BEGIN Extracted entries
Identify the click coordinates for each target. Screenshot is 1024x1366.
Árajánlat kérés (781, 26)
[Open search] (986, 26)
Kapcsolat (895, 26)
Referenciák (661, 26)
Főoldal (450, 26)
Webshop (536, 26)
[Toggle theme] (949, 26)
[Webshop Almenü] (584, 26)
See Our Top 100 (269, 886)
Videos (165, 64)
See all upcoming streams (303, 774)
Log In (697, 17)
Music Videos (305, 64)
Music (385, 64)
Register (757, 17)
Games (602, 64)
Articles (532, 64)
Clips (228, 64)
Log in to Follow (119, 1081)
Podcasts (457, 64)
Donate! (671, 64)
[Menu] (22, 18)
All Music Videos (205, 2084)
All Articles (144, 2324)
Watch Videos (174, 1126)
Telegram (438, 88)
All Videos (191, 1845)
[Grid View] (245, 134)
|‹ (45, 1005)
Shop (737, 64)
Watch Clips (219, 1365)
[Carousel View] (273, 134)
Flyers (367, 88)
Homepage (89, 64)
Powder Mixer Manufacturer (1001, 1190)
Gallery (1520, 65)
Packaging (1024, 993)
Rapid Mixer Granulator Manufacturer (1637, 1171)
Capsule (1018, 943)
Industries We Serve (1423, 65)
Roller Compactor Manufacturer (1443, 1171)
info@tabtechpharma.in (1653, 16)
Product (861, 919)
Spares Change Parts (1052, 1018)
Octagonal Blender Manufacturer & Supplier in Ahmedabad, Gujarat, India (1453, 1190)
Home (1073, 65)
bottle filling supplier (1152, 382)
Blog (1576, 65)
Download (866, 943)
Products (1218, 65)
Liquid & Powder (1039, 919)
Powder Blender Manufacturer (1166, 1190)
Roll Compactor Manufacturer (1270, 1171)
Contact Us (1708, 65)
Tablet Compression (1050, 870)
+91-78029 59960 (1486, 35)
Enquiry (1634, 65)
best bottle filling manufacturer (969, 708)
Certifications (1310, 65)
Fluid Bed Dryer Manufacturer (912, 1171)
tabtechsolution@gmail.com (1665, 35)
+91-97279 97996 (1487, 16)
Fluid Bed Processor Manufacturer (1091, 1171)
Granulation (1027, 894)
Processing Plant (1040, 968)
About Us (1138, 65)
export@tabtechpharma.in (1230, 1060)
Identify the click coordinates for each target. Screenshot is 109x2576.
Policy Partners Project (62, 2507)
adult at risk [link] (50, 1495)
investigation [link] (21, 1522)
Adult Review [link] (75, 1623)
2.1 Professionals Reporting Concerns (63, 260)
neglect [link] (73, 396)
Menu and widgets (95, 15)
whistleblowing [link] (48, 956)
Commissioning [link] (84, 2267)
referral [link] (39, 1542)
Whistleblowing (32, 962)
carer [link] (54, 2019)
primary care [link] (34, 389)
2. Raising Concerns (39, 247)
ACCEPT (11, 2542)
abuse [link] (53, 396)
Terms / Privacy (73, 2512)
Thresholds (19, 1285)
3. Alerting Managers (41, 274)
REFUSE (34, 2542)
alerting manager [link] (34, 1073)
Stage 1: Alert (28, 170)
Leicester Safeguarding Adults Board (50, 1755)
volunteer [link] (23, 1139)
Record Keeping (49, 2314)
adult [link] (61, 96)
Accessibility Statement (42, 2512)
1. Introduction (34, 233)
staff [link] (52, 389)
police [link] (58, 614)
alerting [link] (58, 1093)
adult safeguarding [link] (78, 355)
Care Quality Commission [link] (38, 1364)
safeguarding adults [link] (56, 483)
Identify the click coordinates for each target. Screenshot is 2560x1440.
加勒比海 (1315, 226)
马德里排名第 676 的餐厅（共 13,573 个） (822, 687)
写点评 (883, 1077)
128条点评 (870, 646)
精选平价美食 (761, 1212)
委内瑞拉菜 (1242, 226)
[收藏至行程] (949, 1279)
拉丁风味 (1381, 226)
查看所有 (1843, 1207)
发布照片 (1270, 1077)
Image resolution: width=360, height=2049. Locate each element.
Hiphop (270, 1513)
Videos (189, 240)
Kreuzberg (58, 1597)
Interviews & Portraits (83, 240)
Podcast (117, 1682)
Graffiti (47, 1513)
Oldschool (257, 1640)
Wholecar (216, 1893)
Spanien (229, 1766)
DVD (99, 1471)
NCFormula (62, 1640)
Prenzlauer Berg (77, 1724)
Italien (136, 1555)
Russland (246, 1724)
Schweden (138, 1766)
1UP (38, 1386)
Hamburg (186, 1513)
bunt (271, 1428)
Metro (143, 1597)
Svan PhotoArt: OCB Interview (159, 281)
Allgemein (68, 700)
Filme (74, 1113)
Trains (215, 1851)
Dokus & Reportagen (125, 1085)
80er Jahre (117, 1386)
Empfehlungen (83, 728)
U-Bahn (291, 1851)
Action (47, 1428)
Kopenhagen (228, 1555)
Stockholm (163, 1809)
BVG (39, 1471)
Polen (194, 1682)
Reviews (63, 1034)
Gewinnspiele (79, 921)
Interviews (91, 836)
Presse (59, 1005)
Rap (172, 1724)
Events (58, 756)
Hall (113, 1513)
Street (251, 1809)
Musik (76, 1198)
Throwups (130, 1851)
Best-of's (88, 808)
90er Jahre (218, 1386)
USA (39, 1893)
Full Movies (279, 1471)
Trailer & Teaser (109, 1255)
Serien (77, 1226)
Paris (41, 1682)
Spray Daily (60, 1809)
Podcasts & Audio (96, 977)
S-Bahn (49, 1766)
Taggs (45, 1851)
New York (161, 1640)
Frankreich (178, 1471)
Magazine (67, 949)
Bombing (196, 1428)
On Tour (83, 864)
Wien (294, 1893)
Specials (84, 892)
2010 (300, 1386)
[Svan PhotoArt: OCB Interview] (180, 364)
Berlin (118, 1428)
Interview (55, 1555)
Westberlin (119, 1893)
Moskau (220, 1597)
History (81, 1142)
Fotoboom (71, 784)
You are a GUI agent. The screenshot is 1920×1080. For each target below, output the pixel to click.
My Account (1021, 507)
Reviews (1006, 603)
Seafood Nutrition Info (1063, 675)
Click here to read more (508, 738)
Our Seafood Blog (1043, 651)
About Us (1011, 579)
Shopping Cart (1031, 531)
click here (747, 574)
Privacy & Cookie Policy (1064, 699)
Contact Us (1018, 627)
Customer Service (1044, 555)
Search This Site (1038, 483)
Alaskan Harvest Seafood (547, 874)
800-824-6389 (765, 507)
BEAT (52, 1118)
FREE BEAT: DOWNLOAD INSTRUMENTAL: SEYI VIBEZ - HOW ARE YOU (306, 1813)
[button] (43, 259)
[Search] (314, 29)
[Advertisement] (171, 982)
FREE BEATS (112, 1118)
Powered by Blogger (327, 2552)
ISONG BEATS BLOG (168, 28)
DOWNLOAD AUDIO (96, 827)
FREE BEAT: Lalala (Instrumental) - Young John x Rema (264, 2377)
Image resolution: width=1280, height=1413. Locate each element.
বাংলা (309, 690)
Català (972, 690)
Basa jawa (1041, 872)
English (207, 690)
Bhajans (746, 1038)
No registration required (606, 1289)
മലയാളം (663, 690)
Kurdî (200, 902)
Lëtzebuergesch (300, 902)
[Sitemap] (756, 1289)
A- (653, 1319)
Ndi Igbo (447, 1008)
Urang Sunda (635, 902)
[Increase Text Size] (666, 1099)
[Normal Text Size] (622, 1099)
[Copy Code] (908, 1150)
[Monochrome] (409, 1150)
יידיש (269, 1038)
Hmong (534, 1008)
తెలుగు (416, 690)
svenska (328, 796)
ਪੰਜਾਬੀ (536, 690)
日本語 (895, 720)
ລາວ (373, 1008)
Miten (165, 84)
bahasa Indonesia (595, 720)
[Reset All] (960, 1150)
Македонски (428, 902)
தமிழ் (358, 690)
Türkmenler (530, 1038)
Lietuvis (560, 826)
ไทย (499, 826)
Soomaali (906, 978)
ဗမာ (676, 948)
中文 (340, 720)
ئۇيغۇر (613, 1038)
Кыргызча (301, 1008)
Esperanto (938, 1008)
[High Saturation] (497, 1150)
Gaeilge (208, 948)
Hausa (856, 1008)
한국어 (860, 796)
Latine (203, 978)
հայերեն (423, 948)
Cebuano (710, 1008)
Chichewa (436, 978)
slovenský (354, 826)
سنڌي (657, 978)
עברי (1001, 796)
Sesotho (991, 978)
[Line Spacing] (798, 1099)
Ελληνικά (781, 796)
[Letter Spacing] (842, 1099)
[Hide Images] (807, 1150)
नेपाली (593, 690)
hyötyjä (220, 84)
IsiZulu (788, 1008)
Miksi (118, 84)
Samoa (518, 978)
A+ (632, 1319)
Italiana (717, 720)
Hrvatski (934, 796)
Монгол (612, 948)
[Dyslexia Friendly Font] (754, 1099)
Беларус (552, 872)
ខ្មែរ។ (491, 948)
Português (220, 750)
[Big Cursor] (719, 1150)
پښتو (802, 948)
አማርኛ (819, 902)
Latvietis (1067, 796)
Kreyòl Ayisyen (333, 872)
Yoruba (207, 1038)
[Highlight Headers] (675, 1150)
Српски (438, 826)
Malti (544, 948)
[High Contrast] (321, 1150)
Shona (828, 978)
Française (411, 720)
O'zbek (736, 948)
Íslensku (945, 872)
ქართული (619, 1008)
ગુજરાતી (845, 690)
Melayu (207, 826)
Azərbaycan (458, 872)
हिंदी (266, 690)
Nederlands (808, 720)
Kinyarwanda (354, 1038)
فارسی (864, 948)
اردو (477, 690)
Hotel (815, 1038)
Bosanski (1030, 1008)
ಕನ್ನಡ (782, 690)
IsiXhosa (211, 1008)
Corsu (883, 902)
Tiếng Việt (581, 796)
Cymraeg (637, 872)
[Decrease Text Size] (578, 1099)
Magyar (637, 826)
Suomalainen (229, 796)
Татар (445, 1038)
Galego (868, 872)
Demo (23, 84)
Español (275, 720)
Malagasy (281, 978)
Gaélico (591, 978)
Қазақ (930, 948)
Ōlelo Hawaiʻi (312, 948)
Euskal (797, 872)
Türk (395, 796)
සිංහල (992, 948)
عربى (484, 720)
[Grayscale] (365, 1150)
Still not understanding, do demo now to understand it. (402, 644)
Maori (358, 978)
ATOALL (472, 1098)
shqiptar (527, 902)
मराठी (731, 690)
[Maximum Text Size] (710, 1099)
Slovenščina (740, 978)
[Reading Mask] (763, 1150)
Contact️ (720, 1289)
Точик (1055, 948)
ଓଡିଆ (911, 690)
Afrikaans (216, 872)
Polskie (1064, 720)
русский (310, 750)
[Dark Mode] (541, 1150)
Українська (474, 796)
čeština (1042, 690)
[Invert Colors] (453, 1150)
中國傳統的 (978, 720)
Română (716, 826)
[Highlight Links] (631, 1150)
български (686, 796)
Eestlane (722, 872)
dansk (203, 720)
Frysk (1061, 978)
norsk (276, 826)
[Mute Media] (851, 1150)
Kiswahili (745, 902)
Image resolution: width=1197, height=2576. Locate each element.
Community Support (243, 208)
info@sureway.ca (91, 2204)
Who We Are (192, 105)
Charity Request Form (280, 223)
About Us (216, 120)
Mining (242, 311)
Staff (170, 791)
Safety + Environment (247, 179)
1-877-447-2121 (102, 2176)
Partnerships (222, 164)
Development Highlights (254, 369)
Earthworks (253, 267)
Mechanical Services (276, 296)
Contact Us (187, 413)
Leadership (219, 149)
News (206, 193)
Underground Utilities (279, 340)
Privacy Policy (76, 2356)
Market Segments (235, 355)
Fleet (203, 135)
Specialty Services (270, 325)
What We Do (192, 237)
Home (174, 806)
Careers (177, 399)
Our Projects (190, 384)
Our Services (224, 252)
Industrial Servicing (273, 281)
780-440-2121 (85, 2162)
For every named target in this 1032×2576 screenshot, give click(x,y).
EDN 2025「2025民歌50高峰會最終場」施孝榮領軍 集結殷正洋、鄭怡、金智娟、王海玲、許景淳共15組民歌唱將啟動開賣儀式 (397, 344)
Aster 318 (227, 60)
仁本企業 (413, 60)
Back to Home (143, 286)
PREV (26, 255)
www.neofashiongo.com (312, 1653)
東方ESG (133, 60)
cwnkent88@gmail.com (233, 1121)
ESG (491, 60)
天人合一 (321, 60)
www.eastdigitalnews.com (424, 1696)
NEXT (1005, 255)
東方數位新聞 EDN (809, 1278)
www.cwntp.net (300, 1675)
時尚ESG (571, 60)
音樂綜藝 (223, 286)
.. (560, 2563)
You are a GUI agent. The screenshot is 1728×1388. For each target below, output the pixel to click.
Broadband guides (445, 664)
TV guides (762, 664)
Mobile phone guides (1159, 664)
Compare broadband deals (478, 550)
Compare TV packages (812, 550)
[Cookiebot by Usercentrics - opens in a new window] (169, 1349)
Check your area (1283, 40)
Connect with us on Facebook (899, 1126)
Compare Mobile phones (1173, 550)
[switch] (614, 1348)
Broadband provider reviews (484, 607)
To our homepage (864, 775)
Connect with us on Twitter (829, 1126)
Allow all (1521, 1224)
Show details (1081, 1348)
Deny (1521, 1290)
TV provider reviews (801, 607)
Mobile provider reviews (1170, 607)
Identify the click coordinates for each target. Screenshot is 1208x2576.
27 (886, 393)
END Extracted entries
_Work to be completed_. Your answer should be the lines of the listing above between the line holding "Moskau (220, 1597)" and the line holding "বাংলা (309, 690)", inclusive, restated word for word and alone.

_Reply to the exercise_.
Moskau (220, 1597)
History (81, 1142)
Fotoboom (71, 784)
You are a GUI agent. The screenshot is 1920×1080. For each target below, output the pixel to click.
My Account (1021, 507)
Reviews (1006, 603)
Seafood Nutrition Info (1063, 675)
Click here to read more (508, 738)
Our Seafood Blog (1043, 651)
About Us (1011, 579)
Shopping Cart (1031, 531)
click here (747, 574)
Privacy & Cookie Policy (1064, 699)
Contact Us (1018, 627)
Customer Service (1044, 555)
Search This Site (1038, 483)
Alaskan Harvest Seafood (547, 874)
800-824-6389 (765, 507)
BEAT (52, 1118)
FREE BEAT: DOWNLOAD INSTRUMENTAL: SEYI VIBEZ - HOW ARE YOU (306, 1813)
[button] (43, 259)
[Search] (314, 29)
[Advertisement] (171, 982)
FREE BEATS (112, 1118)
Powered by Blogger (327, 2552)
ISONG BEATS BLOG (168, 28)
DOWNLOAD AUDIO (96, 827)
FREE BEAT: Lalala (Instrumental) - Young John x Rema (264, 2377)
Image resolution: width=1280, height=1413. Locate each element.
বাংলা (309, 690)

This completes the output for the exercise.